Vaksin kedua ialah vaksin yang dikembangkan antara CanSinoBio, perusahaan farmasi asal China, dan Etana, perusahaan biofarmasi asal Indonesia. Vaksin ini dikembangkan berbasis vektor virus dan kini telah diuji untuk uji klinis fase pertama.
Sementara vaksin ketiga dikembangkan oleh BioNTech, perusahaan bioteknologi dari Jerman, dengan PT Biofarma, perusahaan asal Indonesia. Vaksin ini dikembangkan dengan teknologi mRNA yang saat ini sedang penjajakan untuk lokasi uji klinis fase kedua di Indonesia.
Budi menyampaikan, Indonesia juga memastikan agar pengobatan tuberkulosis dapat diakses oleh semua orang, termasuk obat jenis terbaru. Indonesia merupakan salah satu negara di Asia yang pertama kali meluncurkan terapi BPaL dan BPaLM (bedaquiline, pretomanid, linezolid, dan moksifloksasin). Terapi dengan pengobatan tersebut merupakan regimen oral jangka pendek untuk pasien TB-RO.
Regimen ini membantu mempersingkat pengobatan TB-RO menjadi enam bulan dari sebelumnya 9–11 bulan. Pada pengobatan sebelumnya juga harus diberikan dengan menggunakan suntikan.
”Indonesia mendukung pula penelitian operasional mengenai potensi regimen pengobatan yang lebih singkat untuk tuberkulosis sensitif obat (TB-SO). TB-SO dapat diobati dengan regimen standar, tetapi durasi pengobatan TB-SO saat ini masih 6-9 bulan,” kata Budi.

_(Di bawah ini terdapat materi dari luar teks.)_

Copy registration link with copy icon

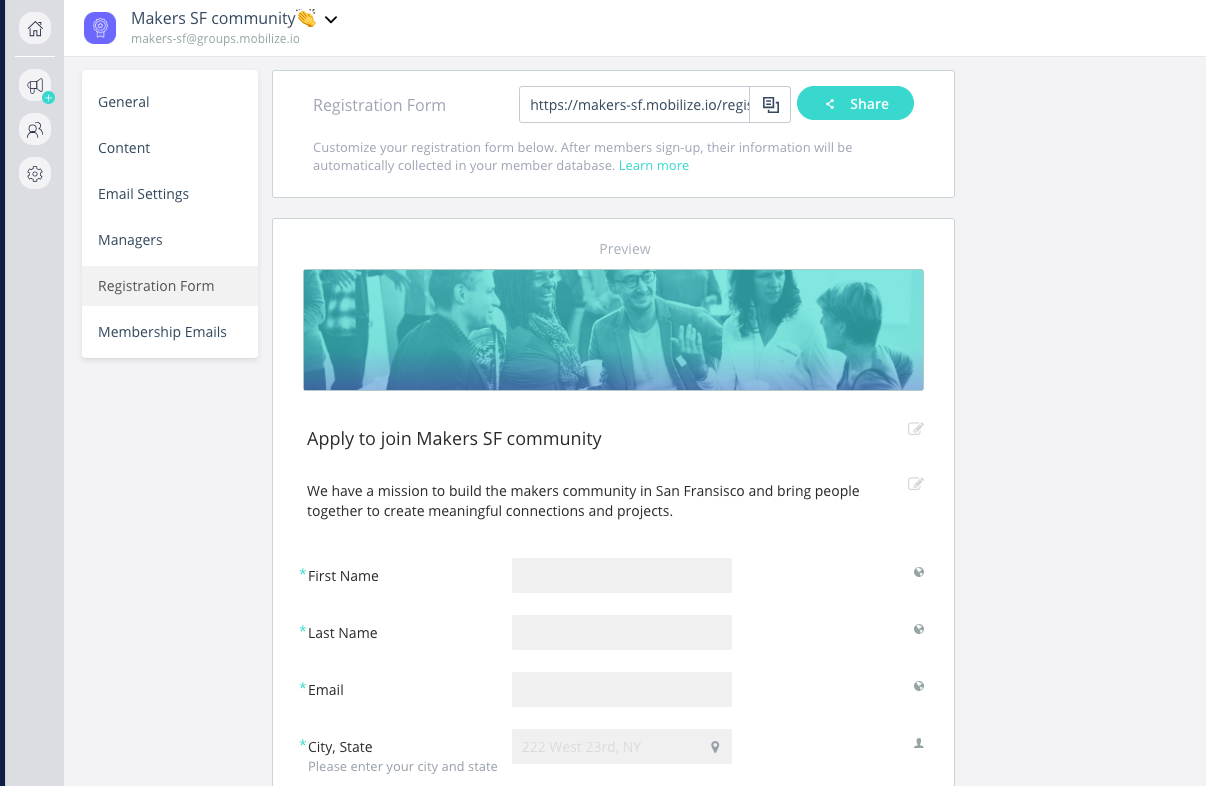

Indonesia merupakan negara dengan beban tertinggi kedua terbesar di dunia setelah India. Kasus tuberkulosis di Indonesia diestimasikan mencapai 1.060.000 kasus. Estimasi tersebut meningkat dari tahun 2021 yang diperkirakan sebanyak 969.000 kasus.
Budi mengatakan, upaya penemuan kasus tuberkulosis semakin ditingkatkan. Setidaknya pada 2023, kasus tuberkulosis yang terdeteksi mencapai 800.000 kasus dari sebelumnya sekitar 700.000 kasus pada 2022. Ditargetkan, penemuan dan deteksi kasus bisa semakin meningkat menjadi 900.000 kasus dari estimasi 1 juta kasus saat ini. Penemuan kasus tersebut terutama untuk menyaring 2,2 juta populasi yang berisiko tinggi tuberkulosis.

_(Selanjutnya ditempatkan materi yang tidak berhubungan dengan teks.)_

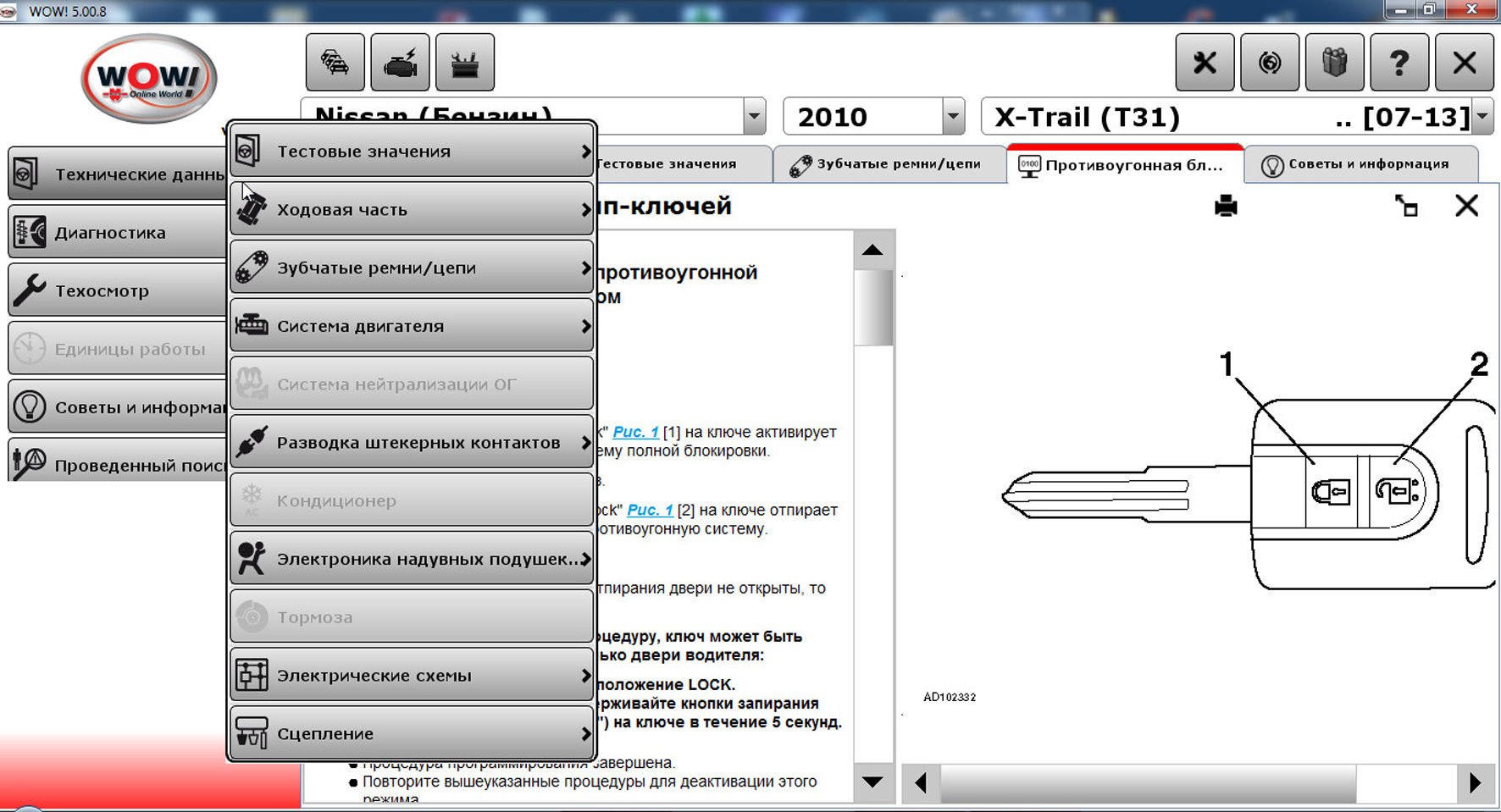Close the key diagram panel
Image resolution: width=1501 pixels, height=812 pixels.
[1466, 206]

”Kami melibatkan masyarakat untuk membentuk TB Army, sebuah komunitas terlatih bagi para penyintas TB yang membantu mendeteksi dan mengawasi pasien TB-MDR (multidrug-resistant tuberculosis),” ujar Budi. TB-MDR merupakan jenis tuberkulosis yang kebal terhadap dua obat antituberkulosis. Bakteri tuberkulosis yang ada di dalam tubuh pasien TB-MDR tidak lagi mempan untuk dibunuh oleh obat-obatan tersebut.
Sebelumnya, Direktur Pencegahan dan Pengendalian Penyakit Menular Kementerian Kesehatan Imran Pambudi mengatakan, berbagai upaya juga dilakukan untuk menurunkan angka kejadian kasus tuberkulosis di Indonesia.
Upaya tersebut antara lain dengan mencapai keberhasilan pengobatan lebih dari 90 persen, memastikan alat penapisan dan diagnostik yang lebih akurat dan bisa diakses dengan mudah, serta memastikan penemuan kasus secara intensif, termasuk pada kasus TBC tanpa gejala yang berkunjung ke fasilitas pelayanan kesehatan.